**What the exercise asks**
From first line to last, print the records exactly, but leave out the pictures.

(Beginning of Information shown)

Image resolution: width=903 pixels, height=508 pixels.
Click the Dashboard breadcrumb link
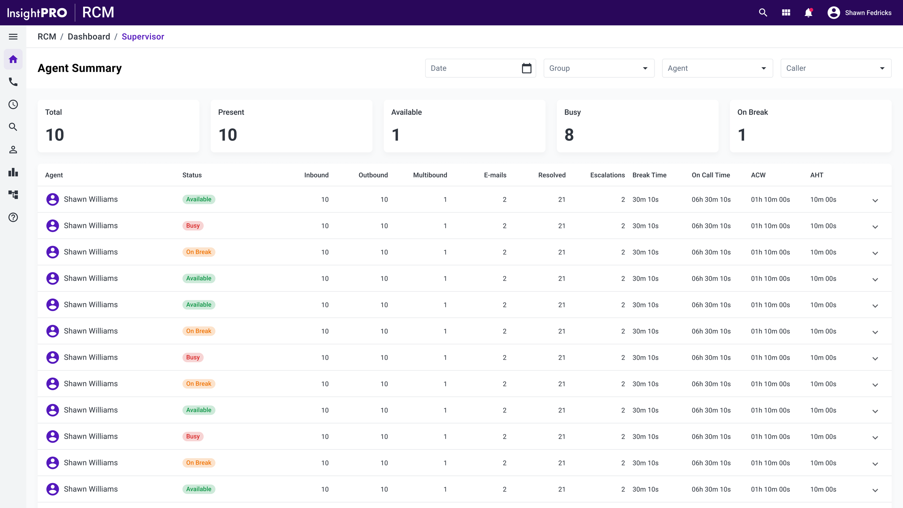(x=89, y=37)
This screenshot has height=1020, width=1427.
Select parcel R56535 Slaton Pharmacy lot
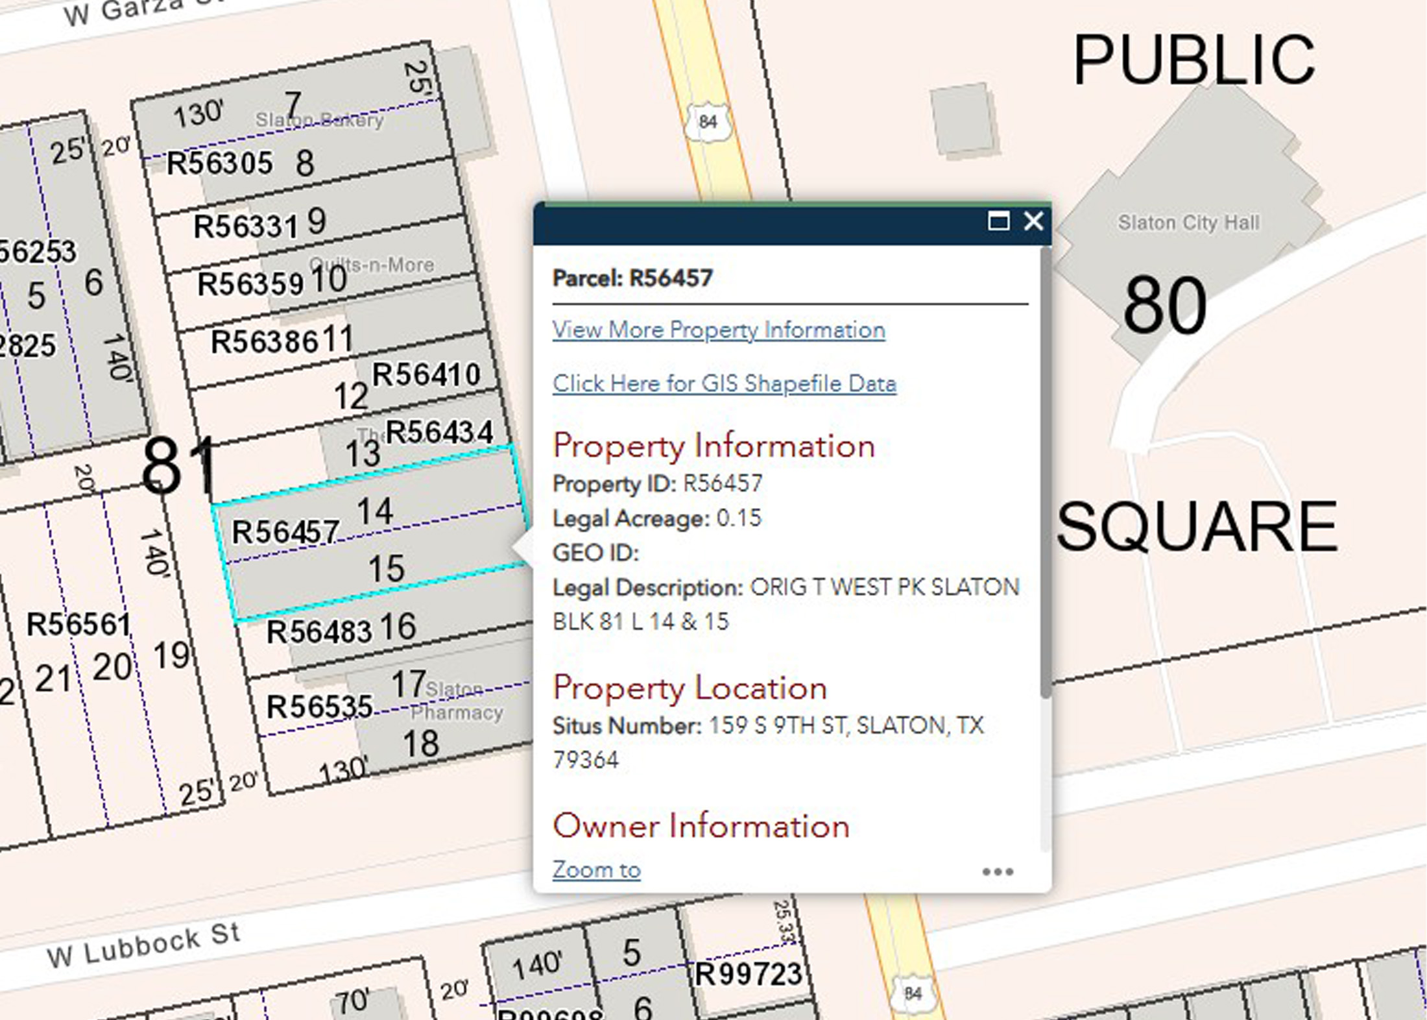319,707
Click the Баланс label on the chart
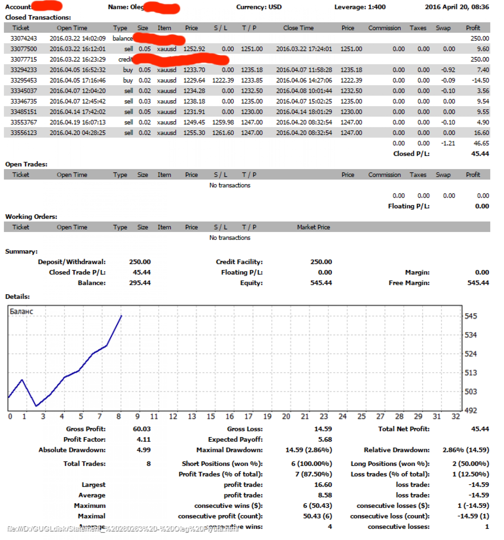The width and height of the screenshot is (504, 540). pos(21,312)
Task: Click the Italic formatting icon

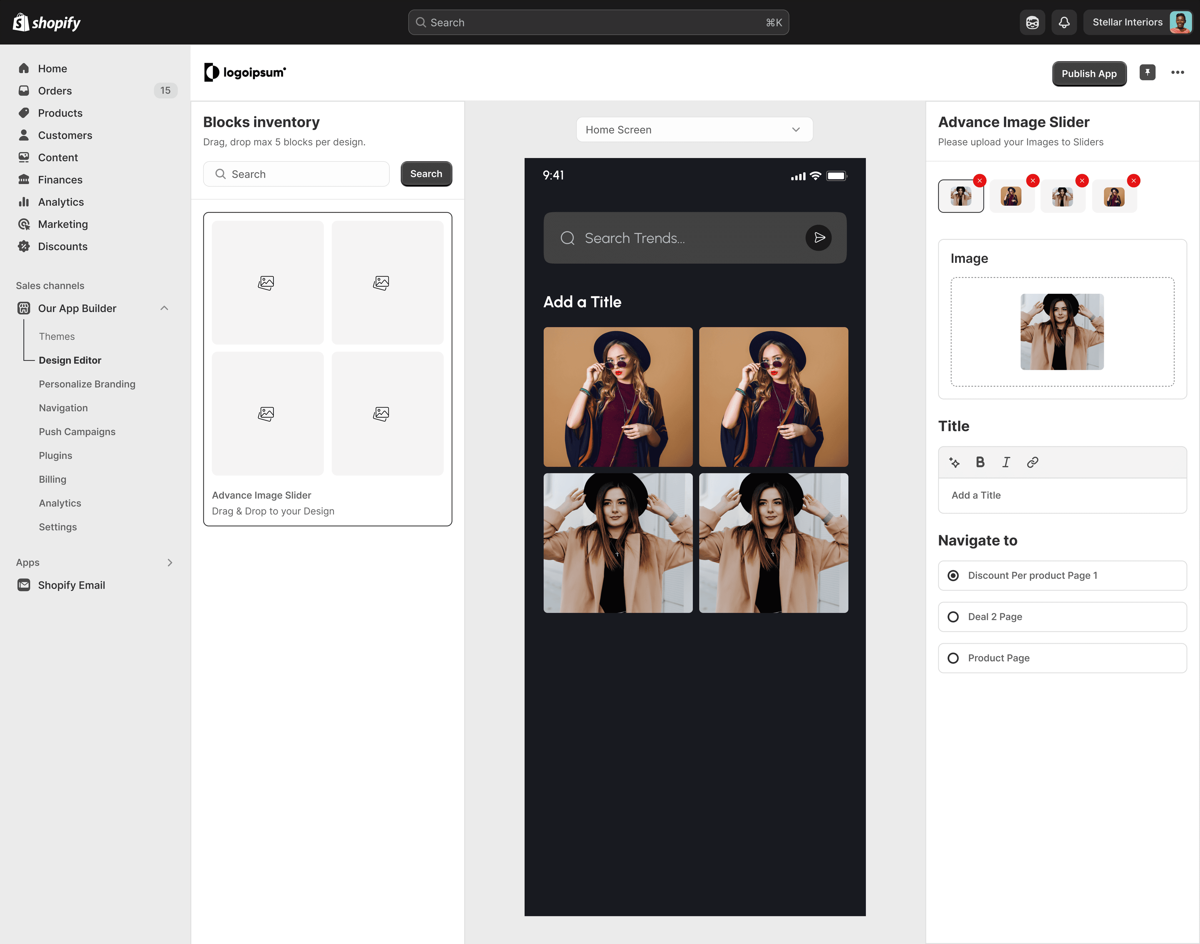Action: point(1006,462)
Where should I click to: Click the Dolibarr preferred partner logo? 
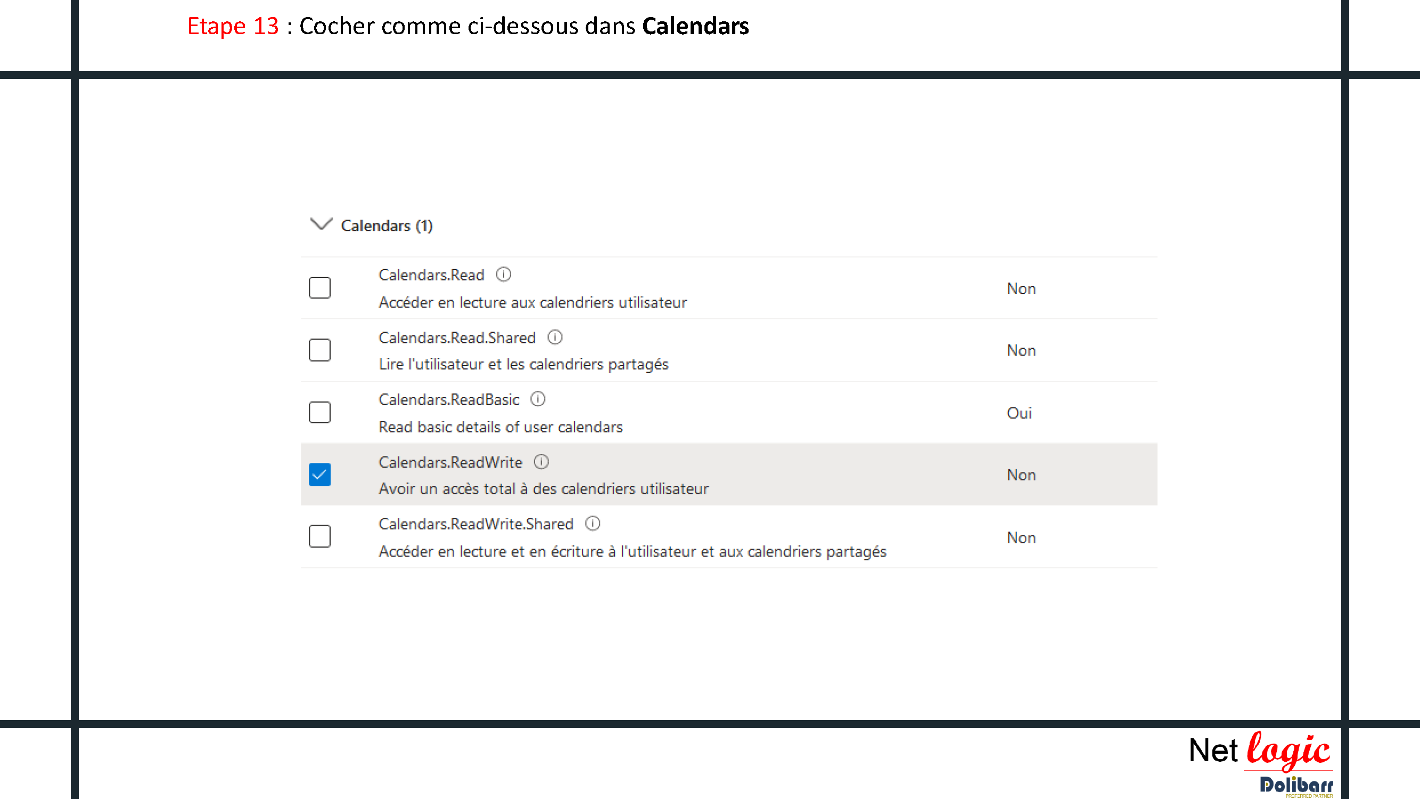[x=1296, y=786]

(End of Information shown)

**Exercise solution**
Image resolution: width=903 pixels, height=508 pixels.
Click the Dashboard breadcrumb link
(x=89, y=37)
This screenshot has height=1020, width=1427.
Select parcel R56535 Slaton Pharmacy lot
319,707
Click the Баланс label on the chart
The width and height of the screenshot is (504, 540). pos(21,312)
Task: Click the Italic formatting icon

Action: point(1006,462)
Where should I click to: Click the Dolibarr preferred partner logo? 
[x=1296, y=786]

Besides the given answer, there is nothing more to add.